What to produce
Word for word, repeat the lines of the records from the one containing "This screenshot has width=896, height=1344." through the last line, both included.

Exercise inputs
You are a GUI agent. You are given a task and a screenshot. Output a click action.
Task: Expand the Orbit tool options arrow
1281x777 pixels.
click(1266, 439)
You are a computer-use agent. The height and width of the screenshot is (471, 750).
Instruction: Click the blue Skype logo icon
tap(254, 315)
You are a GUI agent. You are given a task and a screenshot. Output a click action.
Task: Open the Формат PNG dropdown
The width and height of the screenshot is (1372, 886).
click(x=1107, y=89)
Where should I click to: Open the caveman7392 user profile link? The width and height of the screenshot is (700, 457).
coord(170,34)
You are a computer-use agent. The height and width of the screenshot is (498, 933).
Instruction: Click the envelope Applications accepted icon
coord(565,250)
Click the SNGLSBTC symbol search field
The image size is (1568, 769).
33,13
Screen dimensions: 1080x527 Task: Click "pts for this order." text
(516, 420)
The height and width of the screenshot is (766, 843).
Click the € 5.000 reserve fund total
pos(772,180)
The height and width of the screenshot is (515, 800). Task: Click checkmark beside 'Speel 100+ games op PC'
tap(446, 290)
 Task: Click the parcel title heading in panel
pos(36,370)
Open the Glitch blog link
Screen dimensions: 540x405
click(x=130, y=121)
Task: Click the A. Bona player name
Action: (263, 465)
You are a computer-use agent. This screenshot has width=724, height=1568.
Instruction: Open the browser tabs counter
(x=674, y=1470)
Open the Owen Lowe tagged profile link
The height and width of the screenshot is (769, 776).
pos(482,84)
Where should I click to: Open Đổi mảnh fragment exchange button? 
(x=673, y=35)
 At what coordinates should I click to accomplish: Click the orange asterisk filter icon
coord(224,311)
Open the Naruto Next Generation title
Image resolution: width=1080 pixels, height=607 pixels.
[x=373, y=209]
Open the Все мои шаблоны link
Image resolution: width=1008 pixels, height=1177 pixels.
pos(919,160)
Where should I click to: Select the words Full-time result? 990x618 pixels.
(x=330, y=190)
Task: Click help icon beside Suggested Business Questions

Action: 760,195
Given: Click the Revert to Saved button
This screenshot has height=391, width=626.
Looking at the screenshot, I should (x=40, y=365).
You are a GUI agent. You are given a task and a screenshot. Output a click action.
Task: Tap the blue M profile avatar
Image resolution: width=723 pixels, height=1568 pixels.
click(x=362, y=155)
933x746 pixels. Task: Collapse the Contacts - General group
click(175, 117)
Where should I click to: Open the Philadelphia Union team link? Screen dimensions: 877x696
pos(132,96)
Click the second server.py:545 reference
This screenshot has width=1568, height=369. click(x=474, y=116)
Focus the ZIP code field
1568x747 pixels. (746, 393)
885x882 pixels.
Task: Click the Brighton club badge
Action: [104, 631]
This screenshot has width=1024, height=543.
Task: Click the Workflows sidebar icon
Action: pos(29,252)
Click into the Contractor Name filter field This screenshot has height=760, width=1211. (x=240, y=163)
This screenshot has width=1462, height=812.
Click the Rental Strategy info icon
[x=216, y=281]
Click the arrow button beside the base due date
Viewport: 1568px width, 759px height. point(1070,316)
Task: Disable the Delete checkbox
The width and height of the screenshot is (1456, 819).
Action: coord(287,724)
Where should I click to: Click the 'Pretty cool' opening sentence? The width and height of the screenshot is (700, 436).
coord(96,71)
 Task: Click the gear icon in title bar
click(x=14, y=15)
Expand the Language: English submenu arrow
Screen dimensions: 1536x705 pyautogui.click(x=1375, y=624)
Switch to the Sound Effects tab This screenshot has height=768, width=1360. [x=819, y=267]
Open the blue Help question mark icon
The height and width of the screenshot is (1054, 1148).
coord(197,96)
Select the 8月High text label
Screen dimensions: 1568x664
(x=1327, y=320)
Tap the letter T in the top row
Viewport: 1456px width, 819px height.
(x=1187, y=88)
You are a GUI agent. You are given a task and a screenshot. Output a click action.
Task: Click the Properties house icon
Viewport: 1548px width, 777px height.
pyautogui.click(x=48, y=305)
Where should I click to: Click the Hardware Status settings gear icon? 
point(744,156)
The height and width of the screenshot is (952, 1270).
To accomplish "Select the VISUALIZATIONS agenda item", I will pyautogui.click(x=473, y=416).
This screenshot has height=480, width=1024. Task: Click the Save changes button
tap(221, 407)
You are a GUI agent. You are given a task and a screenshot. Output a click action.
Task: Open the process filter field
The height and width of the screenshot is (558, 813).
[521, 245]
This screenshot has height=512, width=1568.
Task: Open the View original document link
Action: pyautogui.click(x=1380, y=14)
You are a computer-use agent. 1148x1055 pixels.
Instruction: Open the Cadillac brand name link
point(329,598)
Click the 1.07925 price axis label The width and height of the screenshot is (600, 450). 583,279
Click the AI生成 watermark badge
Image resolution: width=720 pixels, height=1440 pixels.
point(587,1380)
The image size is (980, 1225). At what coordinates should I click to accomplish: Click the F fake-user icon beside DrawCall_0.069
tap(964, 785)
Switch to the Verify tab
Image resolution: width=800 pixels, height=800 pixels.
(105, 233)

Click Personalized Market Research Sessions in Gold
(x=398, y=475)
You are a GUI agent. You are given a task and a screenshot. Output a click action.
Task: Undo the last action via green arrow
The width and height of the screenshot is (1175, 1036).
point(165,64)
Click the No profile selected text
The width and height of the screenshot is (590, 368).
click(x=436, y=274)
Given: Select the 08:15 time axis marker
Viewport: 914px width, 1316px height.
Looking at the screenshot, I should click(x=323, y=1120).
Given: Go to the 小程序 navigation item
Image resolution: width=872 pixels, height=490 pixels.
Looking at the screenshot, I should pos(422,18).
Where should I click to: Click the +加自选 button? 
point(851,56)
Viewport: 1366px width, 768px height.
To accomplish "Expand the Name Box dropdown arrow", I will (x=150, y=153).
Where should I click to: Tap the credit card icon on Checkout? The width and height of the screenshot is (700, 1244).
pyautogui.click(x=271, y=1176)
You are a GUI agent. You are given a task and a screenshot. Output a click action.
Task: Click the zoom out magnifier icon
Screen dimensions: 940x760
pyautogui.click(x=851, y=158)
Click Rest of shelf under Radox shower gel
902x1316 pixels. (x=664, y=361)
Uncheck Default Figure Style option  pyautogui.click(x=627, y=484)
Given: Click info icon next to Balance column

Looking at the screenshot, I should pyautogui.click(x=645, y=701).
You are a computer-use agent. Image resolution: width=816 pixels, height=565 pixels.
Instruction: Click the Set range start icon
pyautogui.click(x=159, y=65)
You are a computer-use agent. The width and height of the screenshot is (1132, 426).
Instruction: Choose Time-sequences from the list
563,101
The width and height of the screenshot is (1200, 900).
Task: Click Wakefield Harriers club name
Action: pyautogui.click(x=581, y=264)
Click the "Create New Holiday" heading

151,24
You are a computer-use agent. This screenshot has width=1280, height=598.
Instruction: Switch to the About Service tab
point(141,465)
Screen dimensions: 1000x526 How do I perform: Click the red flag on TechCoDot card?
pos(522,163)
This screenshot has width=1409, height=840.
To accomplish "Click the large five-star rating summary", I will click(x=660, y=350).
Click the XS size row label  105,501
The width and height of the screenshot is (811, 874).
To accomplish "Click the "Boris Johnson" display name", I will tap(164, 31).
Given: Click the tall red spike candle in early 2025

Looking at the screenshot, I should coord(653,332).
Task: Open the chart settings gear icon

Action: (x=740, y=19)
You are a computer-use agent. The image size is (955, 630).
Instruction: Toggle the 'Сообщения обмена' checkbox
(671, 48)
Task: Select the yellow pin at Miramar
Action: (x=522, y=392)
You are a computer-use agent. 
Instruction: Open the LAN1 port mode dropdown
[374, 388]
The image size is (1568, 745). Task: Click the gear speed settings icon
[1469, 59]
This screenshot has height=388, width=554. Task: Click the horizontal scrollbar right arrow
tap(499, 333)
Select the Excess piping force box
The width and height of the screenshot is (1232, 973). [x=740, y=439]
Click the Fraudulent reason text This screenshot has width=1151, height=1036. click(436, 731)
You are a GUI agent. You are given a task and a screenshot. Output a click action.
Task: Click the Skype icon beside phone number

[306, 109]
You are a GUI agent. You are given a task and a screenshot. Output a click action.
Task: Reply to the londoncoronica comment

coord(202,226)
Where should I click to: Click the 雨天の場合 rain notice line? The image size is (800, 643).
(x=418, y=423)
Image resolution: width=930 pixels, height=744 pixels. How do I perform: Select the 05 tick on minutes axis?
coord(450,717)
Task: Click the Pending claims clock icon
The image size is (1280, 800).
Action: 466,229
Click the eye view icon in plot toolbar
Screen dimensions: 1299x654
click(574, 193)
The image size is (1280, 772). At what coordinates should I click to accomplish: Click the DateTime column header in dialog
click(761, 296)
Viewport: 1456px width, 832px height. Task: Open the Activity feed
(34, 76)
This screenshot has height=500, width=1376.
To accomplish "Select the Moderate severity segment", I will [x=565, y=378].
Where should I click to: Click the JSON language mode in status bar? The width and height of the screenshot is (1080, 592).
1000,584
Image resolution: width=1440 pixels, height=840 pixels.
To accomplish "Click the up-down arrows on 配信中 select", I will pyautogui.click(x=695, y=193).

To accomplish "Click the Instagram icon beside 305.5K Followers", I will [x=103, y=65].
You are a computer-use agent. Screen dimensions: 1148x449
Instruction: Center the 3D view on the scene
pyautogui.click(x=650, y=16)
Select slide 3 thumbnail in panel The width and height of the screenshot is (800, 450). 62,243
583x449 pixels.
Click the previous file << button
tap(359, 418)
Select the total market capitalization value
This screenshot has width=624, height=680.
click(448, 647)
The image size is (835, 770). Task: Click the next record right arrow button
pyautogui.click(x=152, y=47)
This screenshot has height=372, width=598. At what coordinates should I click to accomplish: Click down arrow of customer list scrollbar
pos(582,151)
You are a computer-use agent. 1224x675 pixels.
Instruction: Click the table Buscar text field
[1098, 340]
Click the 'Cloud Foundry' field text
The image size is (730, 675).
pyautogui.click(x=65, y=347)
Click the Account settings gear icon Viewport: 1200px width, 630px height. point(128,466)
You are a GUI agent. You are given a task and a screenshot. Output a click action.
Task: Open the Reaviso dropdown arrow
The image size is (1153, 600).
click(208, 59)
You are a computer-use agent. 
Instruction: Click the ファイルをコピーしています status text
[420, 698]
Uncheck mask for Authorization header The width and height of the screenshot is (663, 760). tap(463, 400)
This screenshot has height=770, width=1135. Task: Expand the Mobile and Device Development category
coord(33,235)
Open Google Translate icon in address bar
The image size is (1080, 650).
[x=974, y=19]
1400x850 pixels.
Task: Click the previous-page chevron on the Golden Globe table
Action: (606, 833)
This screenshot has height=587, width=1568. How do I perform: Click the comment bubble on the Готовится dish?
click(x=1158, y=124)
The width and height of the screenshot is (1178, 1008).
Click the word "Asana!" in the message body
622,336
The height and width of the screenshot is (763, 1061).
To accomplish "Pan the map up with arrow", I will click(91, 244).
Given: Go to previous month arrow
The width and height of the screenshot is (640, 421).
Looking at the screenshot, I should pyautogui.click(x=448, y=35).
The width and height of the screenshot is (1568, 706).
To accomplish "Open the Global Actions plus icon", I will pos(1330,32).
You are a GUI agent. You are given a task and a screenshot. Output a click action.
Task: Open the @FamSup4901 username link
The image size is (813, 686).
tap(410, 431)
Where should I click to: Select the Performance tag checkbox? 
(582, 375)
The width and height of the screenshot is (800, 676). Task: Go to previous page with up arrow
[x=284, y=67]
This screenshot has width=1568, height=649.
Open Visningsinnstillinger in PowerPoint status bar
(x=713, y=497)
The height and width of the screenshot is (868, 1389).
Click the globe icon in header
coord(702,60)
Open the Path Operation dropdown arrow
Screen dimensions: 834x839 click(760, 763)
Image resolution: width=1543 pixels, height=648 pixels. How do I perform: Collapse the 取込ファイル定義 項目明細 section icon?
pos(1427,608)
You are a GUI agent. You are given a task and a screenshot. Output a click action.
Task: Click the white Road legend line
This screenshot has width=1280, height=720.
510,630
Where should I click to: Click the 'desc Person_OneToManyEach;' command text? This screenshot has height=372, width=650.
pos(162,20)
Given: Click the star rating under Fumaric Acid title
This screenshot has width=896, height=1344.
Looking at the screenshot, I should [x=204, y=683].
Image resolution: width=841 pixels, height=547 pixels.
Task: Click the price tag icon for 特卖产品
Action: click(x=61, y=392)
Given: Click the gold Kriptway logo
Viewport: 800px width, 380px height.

Response to the task
This screenshot has width=896, height=1344.
Looking at the screenshot, I should [x=204, y=683].
Image resolution: width=841 pixels, height=547 pixels.
Task: Click the price tag icon for 特卖产品
Action: click(x=61, y=392)
Given: Click the gold Kriptway logo
Viewport: 800px width, 380px height.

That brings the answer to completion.